Text messaging includes options to send a message to up to 10 contacts at a time. We also had fun playing with the different emoticons and sending out the preloaded auto texts, such as "Bite me," "Kick-ass," and "Busted." Also, we liked the fact that we were able to save our own autotexts for future use. Options for multimedia messaging were similar. We could send a picture message to 10 people at a time, create contact groups, preview the message after adding sounds and pictures, and label the message urgent. You get instant messaging as well, but Virgin Mobile must have struck a deal with AOL here, as you can access AIM only. Another odd note was that when we were using AIM, incoming calls went directly to voicemail.
The Kyocera Switch Back has a VGA camera with flash; a 5X digital zoom; 640x480-, 320x240-, and 160x120-pixel resolution settings; a low-light mode; a 3-, 5-, or 10-second self-timer; a multishot setting; 10 shutter sounds but no silent option; four white-balance choices; four color-tone options; three quality settings; a brightness adjustment; and five (not so) fun frames. One frame has a butcher's knife and lots of blood--gross.
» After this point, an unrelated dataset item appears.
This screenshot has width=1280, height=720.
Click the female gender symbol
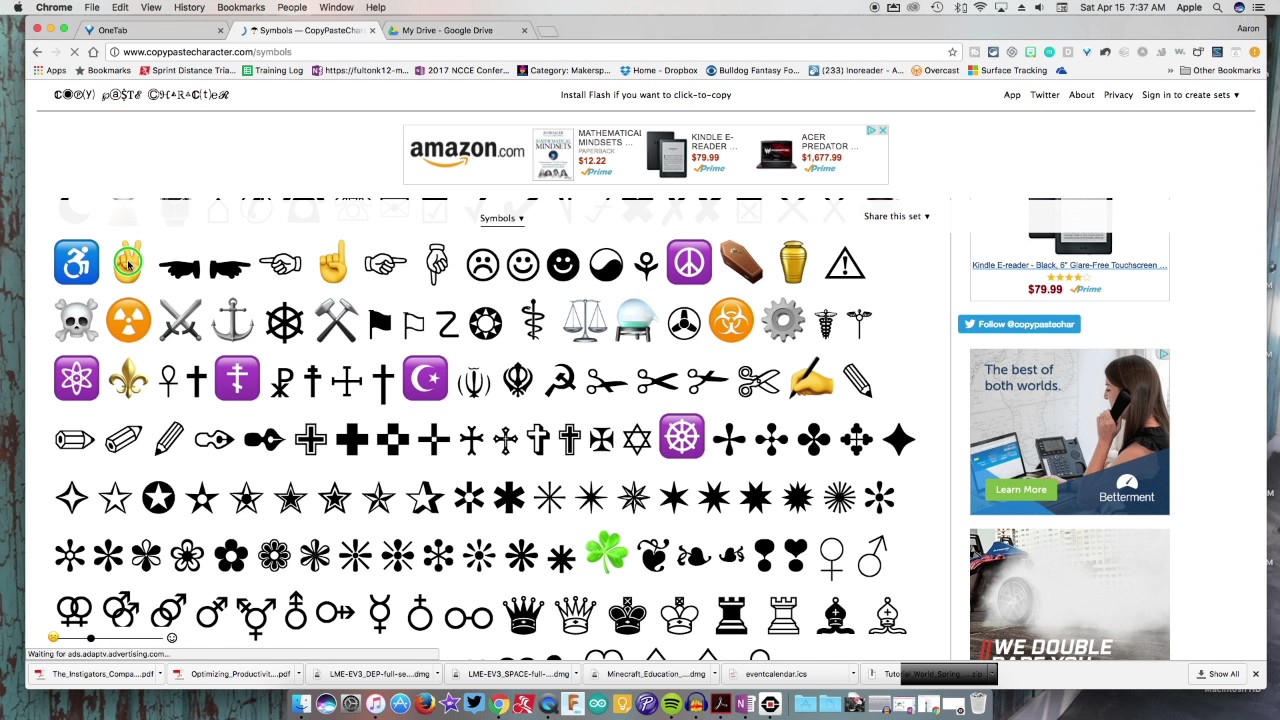[x=832, y=557]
The Kyocera Switch Back has an impressive 256MB of shared memory. In our tests, we were able to store up to 90 pictures. Once you snap a photo, you can send it in a multimedia message, assign it to a contact for caller ID, use it as wallpaper or a screensaver, erase it, lock it, rename it, or upload it to your Virgin Mobile My Pix account. It would be more intuitive and save several steps if all options were available immediately after taking the picture, however. The picture quality is mediocre at best, and the images don't look any better when viewed on the aforementioned dull display. There's no video capability, FM radio, or music composer on the Switch Back, though these options would be perfect for the teen demographic.
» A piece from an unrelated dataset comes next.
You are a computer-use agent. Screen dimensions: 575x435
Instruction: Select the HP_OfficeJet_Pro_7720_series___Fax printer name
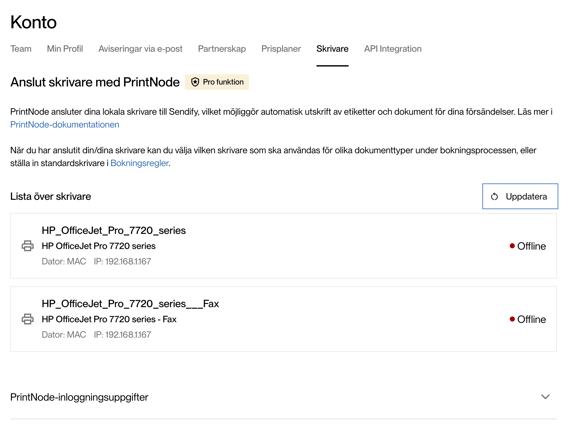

The WAP 2.0 Web browser was poky, but the Virgin XL service offers a range of content that should appeal to the younger set. You can purchase additional ring tones, games, wallpaper, and screensavers, and you get exclusive content from MTV and Comedy Central. Be careful when buying, though, as prices can range up to $6 a game. It's all too easy to imagine a scenario in which a download shopping spree gets out of hand--see Virgin Mobile's Web site for a full explanation of charges. It sounds like options are plenty, but we thought the content was sparse overall. Moreover, some applications were problematic. Gaming applications crashed several times, forcing us to power down the phone. The Kyocera Switch Back comes with two Java (J2ME) demo games: Lemonade Tycoon and Tetris.
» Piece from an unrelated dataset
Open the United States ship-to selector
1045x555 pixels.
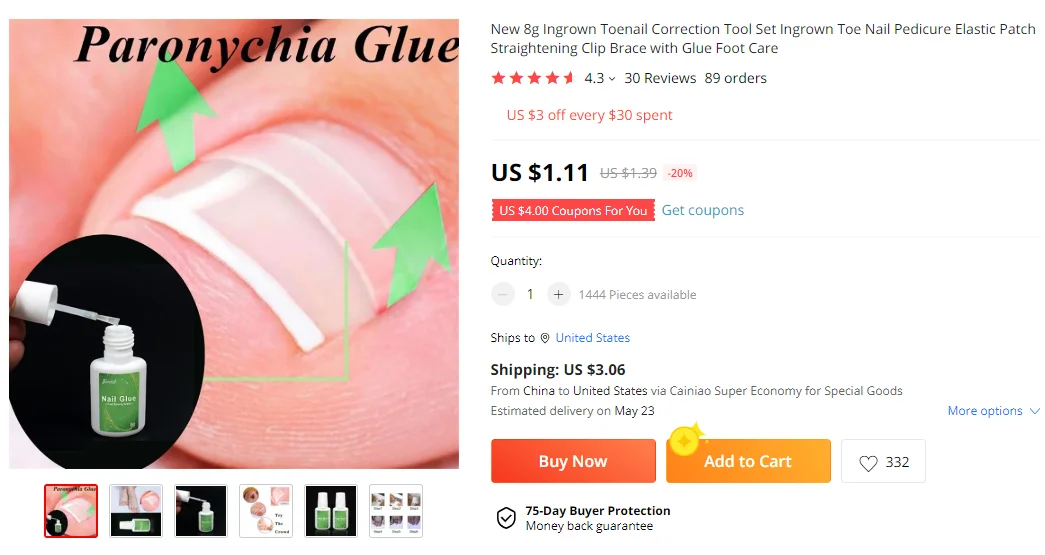(x=592, y=338)
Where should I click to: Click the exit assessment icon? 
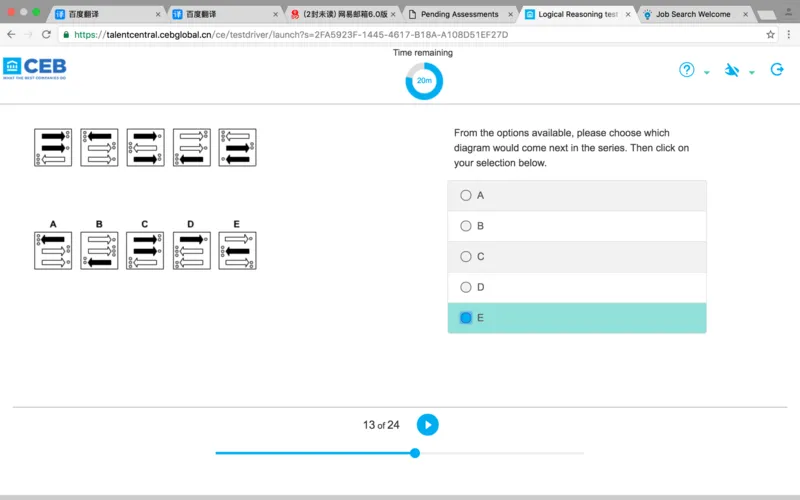point(777,70)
We tested the triband, dual-mode (CDMA 800/1900; AMPS 800) Kyocera Switch Back in San Francisco on the Virgin Mobile network. The audio quality on calls was decent, with good clarity and volume. The speakerphone was especially nice; no one could tell when we used it in place of the normal calling mode. We did not note any interference with other electrical equipment, and the handset did not heat up when used for an extended period of time.
The battery life of the Kyocera Switch Back is mediocre. Kyocera claims 3 hours of talk time, and we got 3.5 hours in our tests. The standby time was close to 5 days, compared with the promised time of 6.25 days. Using the Internet browser for games drained the battery quickly. According to FCC radiation tests, the Kyocera Switch Back has a digital SAR rating of 1.1 watts per kilogram.